1(武漢輕工大學 生物與制藥工程學院，湖北 武漢，430023) 2(國家糧食局科學研究院，北京， 100037)

我國玉米淀粉年產量在2 300萬t左右，玉米皮作為玉米淀粉生產的副產品，占玉米籽粒質量的15%左右[1]。玉米皮中半纖維素含量較高，約為73.2%～86.0%，蛋白質為5.0%～11.5%，淀粉為4.0%～11.2%[2]。玉米皮半纖維素是由β-1,4糖苷鍵連接的木聚糖主鏈及包括L-阿拉伯糖、D-半乳糖、葡萄糖醛酸、阿魏酸等側鏈殘基構成[2]。因此，玉米皮的降解利用需要多種酶參與，如木聚糖酶(xylanase)、α-L-阿拉伯呋喃糖苷酶(α-L-arabinofuranosidase)、乙酰木聚糖酯酶(acetylxylan esterase)、α-葡萄糖醛酸苷酶(α-glucuronidase)等。

木聚糖酶(1,4-β-D-xylanase; EC3.2.1.8)是目前研究最為廣泛的半纖維素酶，也是一種重要的工業用酶，在食品、飼料、酶法生產功能性低聚木糖工業等方面都起到重要的作用[3-5]。

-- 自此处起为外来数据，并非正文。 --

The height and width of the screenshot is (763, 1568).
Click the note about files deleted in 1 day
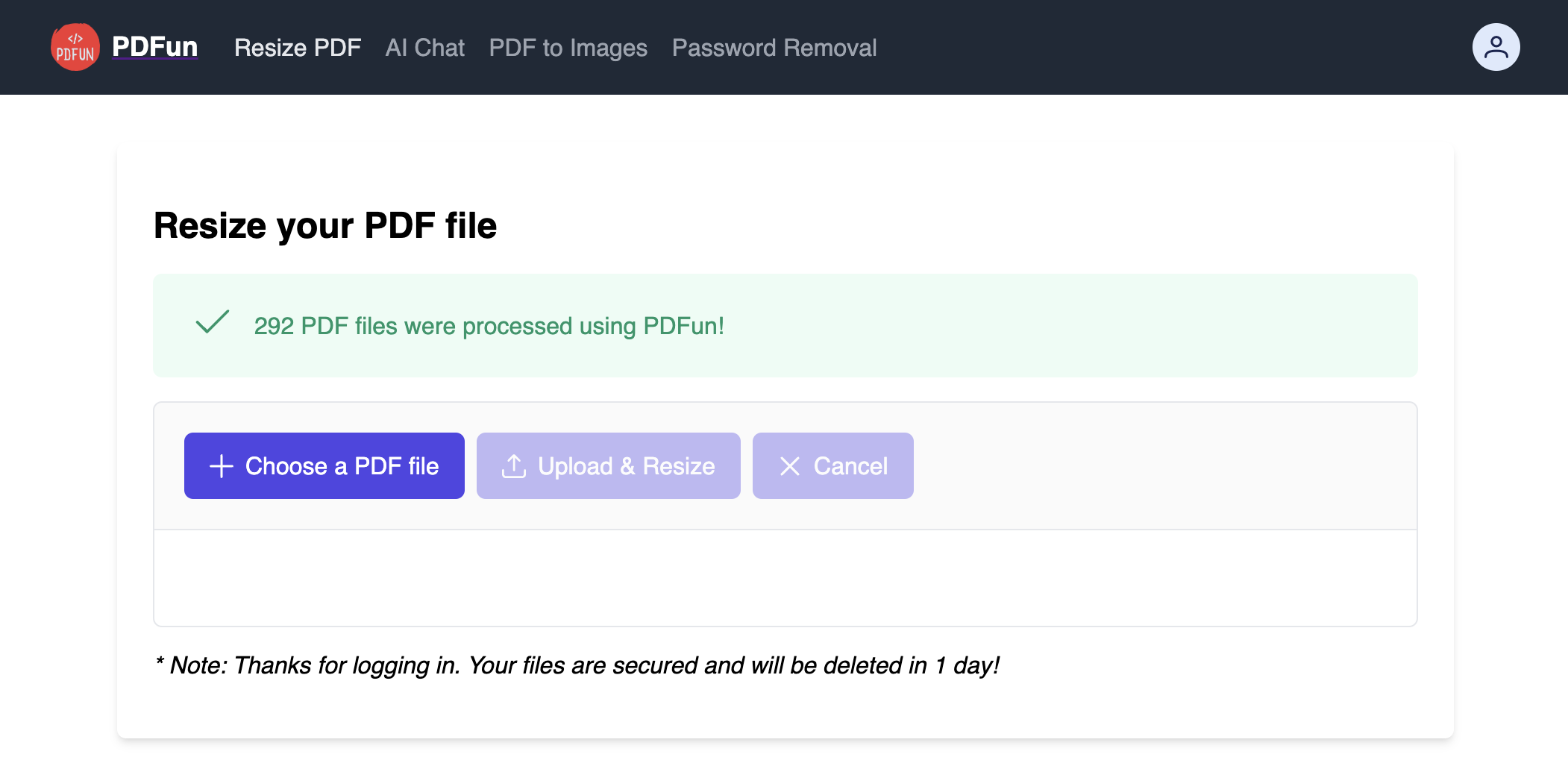579,665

木聚糖酶在糧食加工和糧油加工副產物增值利用發面有重要的應用價值，但目前關于木聚糖酶應用于糧食加工副產物玉米皮的研究較少，大多數木聚糖酶仍很難滿足工業上的要求，因此需要挖掘新的木聚糖酶基因資源。

裂褶菌(Schizophyllumcommune)隸屬于真菌門(Eumy cophy ta)，擔子菌綱(Basidiomycetes)，傘菌目(Agaricales)，裂褶菌科(Schizophy llaceae)，裂褶菌屬(Schizophyllum)，又稱白參、樹花、八擔柴，具有較強的半纖維素和纖維素的分解能力，在含有半纖維素和木質素的基質上生長良好[6]。此外，裂褶菌是一種十分重要的食藥兼用真菌，含有豐富的生理活性物質，其發酵產物作為極有開發前景的生物活性物質已得到國內外的普遍重視。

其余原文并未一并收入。